Gruba warstwa na mijankę
Warstwa styropianu ocieplającego strop może mieć nawet ok. 30 cm, co nie znaczy, że tej grubości ma być styropian. Można ułożyć dwie warstwy. Płyty trzeba układać bardzo precyzyjnie i na tzw. mijankę. Chodzi o to, by łączenia płyt styropianowych nie spotykały się ze sobą. Nie powstanie wówczas jedna długa linia między jednym rzędem płyt styropianowych a drugim. Z punktu widzenia ciepła to po prostu szpara, przez którą łatwo ono ucieknie.
„Do izolacji stropu wybieramy styropian z rodziny podkładowych, czyli przeznaczony do przegród poziomych. Ten rodzaj styropianu charakteryzuje się tym, że ma zwiększoną odporność na nacisk i przenoszenie ciężarów. Można wybrać styropian podkładowy z dodatkową funkcją - wygłuszania. To tzw. styropian akustyczny, ale jeśli jesteśmy pewni, że nie zmienimy zdania i poddasze na stałe będzie niemieszkalne, to nie jest to konieczne” - wyjaśnia Dariusz Pruszkowski.
Dlaczego? Styropian akustyczny wygłusza takie dźwięki jak tupanie, bieganie, stuk obcasów, odgłosy uderzenia czy upadku przedmiotu. Jeśli poddasze będzie służyło tylko jako wyjście na dach, możemy założyć, że będzie na nim cicho.
To, co warto zrobić w każdym przypadku, to przykryć warstwę izolacji podłogą. I dla wzmocnienia efektu ocieplenia, i po to, żeby nie uszkodzić mechanicznie termoizolacji. Poddasze, nawet niemieszkalne, jest w jakiś sposób używane. Może rzadko, ale wchodzimy na nie, by dostać się na dach. Może coś tam przechowujemy np. narty lub słoiki.
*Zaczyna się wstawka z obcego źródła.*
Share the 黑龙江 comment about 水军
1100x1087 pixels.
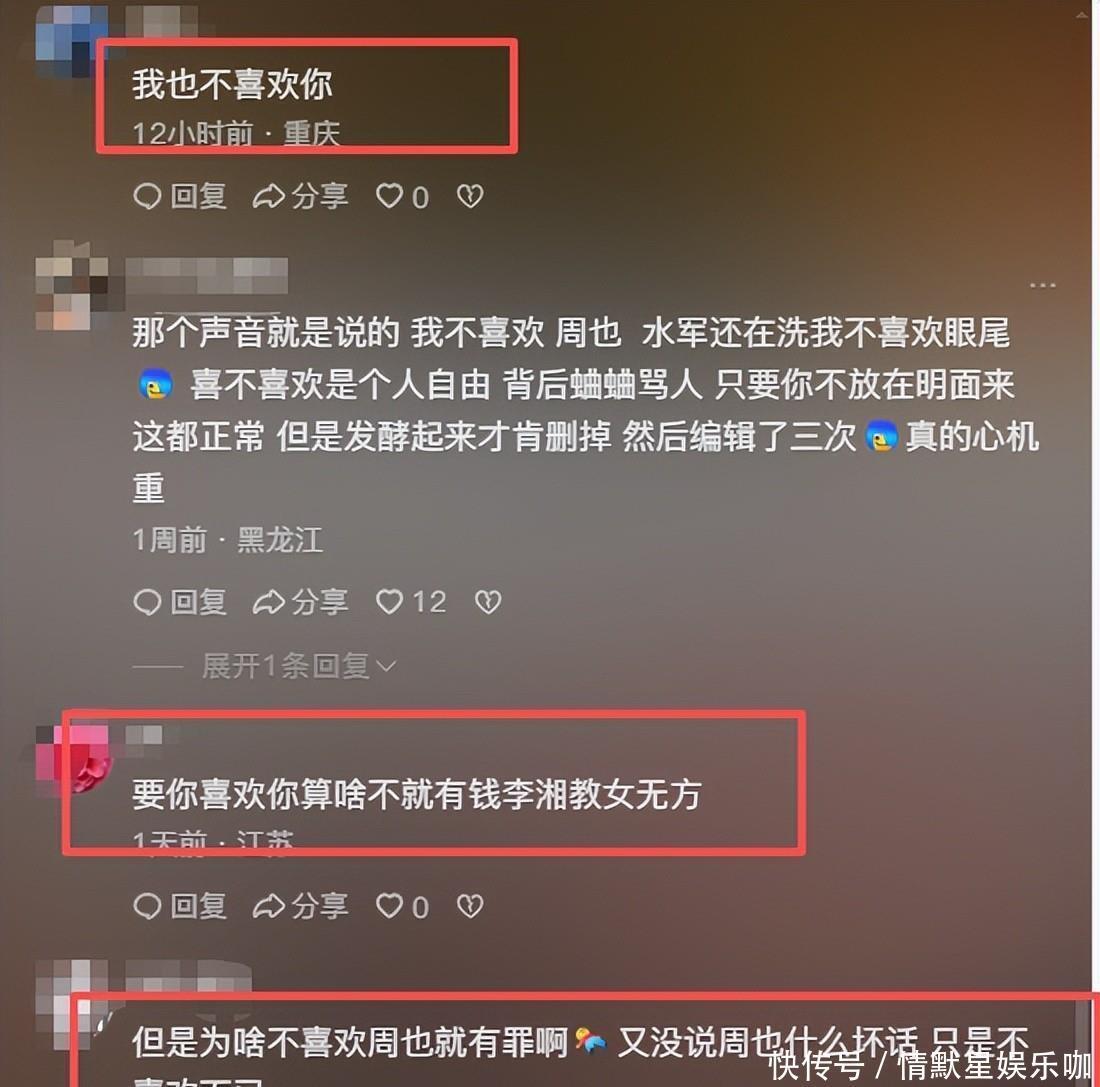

Podłoga jest więc po prostu praktyczna.
Termoizolacja ważna jest także latem
Podstawowy argument na rzecz ocieplania domów dotyczy oszczędności i zmniejszenia rachunków za ogrzewanie (oczywiście, trzeba też spełnić normy wskazane przez prawo budowlane). Warto jednak pamiętać, że dobrze zaizolowane pomieszczenie jest nie tylko cieplejsze zimą, ale i chłodniejsze latem. Gdy więc poddasze mocno się nagrzewa, to właśnie dobrze zaizolowany strop utrzymuje temperaturę wewnątrz domu w ryzach.